[Opening SUPPLIED DATA section]

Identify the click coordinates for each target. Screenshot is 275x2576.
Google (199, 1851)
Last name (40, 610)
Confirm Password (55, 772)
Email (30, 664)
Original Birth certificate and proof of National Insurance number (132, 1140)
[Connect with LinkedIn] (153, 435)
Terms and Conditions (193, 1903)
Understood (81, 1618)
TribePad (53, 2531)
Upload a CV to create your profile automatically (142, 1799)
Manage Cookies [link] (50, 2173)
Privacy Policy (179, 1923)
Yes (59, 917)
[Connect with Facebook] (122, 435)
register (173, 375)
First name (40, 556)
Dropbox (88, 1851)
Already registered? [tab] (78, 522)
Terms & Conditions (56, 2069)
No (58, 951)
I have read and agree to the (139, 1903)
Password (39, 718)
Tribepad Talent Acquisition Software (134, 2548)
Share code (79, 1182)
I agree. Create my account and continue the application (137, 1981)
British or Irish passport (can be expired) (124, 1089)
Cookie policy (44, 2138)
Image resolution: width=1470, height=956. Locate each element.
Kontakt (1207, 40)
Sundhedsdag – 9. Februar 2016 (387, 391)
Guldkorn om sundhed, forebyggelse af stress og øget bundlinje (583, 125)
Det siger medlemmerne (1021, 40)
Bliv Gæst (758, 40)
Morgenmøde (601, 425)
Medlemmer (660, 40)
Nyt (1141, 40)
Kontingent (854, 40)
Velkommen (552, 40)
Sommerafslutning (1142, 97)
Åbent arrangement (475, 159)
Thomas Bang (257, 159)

[Closing SUPPLIED DATA section]

### WORK TO COMPLETE:
Using the material above, quote the first line and each line after it, stopping at and including the line that holds "Already registered? [tab] (78, 522)".

### ANSWER BOX:
Identify the click coordinates for each target. Screenshot is 275x2576.
Google (199, 1851)
Last name (40, 610)
Confirm Password (55, 772)
Email (30, 664)
Original Birth certificate and proof of National Insurance number (132, 1140)
[Connect with LinkedIn] (153, 435)
Terms and Conditions (193, 1903)
Understood (81, 1618)
TribePad (53, 2531)
Upload a CV to create your profile automatically (142, 1799)
Manage Cookies [link] (50, 2173)
Privacy Policy (179, 1923)
Yes (59, 917)
[Connect with Facebook] (122, 435)
register (173, 375)
First name (40, 556)
Dropbox (88, 1851)
Already registered? [tab] (78, 522)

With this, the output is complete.